NIST, which is most famous as the creator of the atomic clock, has combined lasers and a drone to build a system that can measure pollutants from as far as a mile away. Whereas older measurement systems require doing laps around a large area in a plane or taking measurements from a car at specific locations like an oil and gas well, NIST's new system is quick, accurate and comprehensive, says researcher Kevin Cossel.
A laser from a telescope beams toward a drone hundreds of feet in the air, which "refracts" different wavelengths of light from the laser beam, similar to how a prism splits a beam of light into various colors. The different wavelengths can then be used to indicate whether pollutants like methane and carbon dioxide are in the air.
Cossel says that the technology could be used to give Coloradans better information on contentious issues like oil and gas development. "Specifically on oil and gas, it is our hope that all involved parties have a better handle on the emissions," he says. "It is interesting as a potential system for [oil and gas] companies to more effectively monitor and then to check on their emissions."
Jim Burrus, a spokesman for NIST, says that the drone has not been patented and is not in use yet, but could be buzzing the skies of the Front Range in the next few years. Its applications are still up in the air (no pun intended), but it could be used to monitor air quality around factories, interstate highways, and specific sites like spills of industrial waste, in addition to oil and gas wells.
For six years in a row, the Front Range has failed to meet the air-quality requirements set forth by the EPA in 2008, which requires the study of pollution sources and the implementation of reduction plans.

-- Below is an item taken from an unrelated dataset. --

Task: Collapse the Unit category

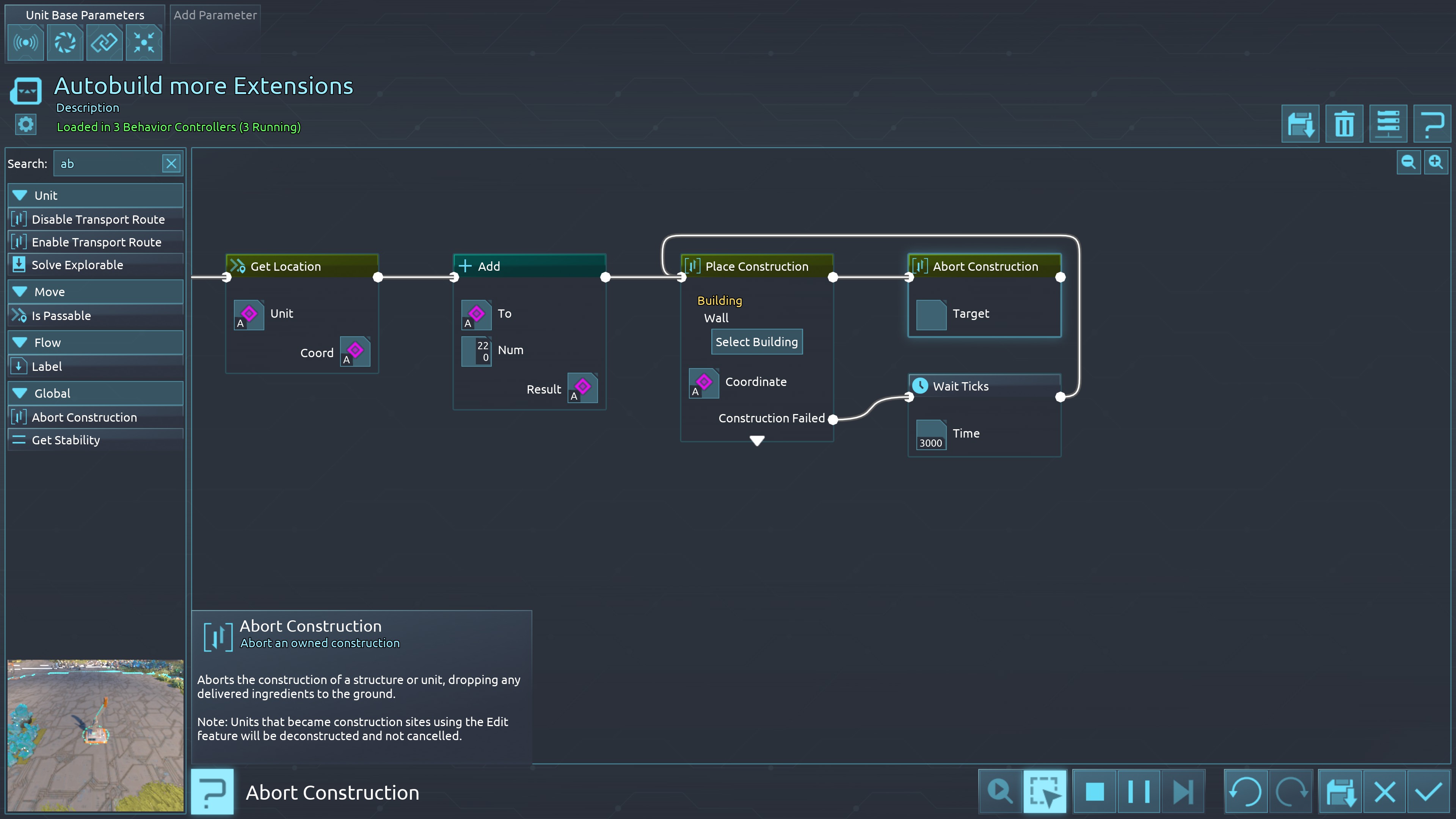Action: click(20, 196)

In addition to cars and lawnmowers, the oil and gas industry has been charged as a source of pollutants, particularly methane, on the Front Range. In 2014, Colorado became the first state in the country to regulate leaks of methane — a greenhouse gas with 25 times the heat-trapping properties of carbon dioxide — from oil and gas operations.
But methane leaks from oil and gas wells are common in areas like Weld County, which had over 23,000 active wells in June. In 2015, researchers from the AirWaterGas group, a collaboration of CU Boulder, the Colorado School of Mines and other research institutions, found that methane emissions in the Front Range region were three times as high as previously believed.
If the 2008 EPA standards are not met next year, the state's air-quality status could be changed to "serious," according to the Colorado Department of Public Health and the Environment, which could bring stricter state regulations.
As with other federal research labs, including the National Renewable Energy Lab in Golden, NIST typically develops technologies and makes them open to the public. The drone could be used by other government agencies, like the National Oceanic and Atmospheric Administration, private companies and curious civilians.
"We have really smart people here doing amazing science," Burrus says.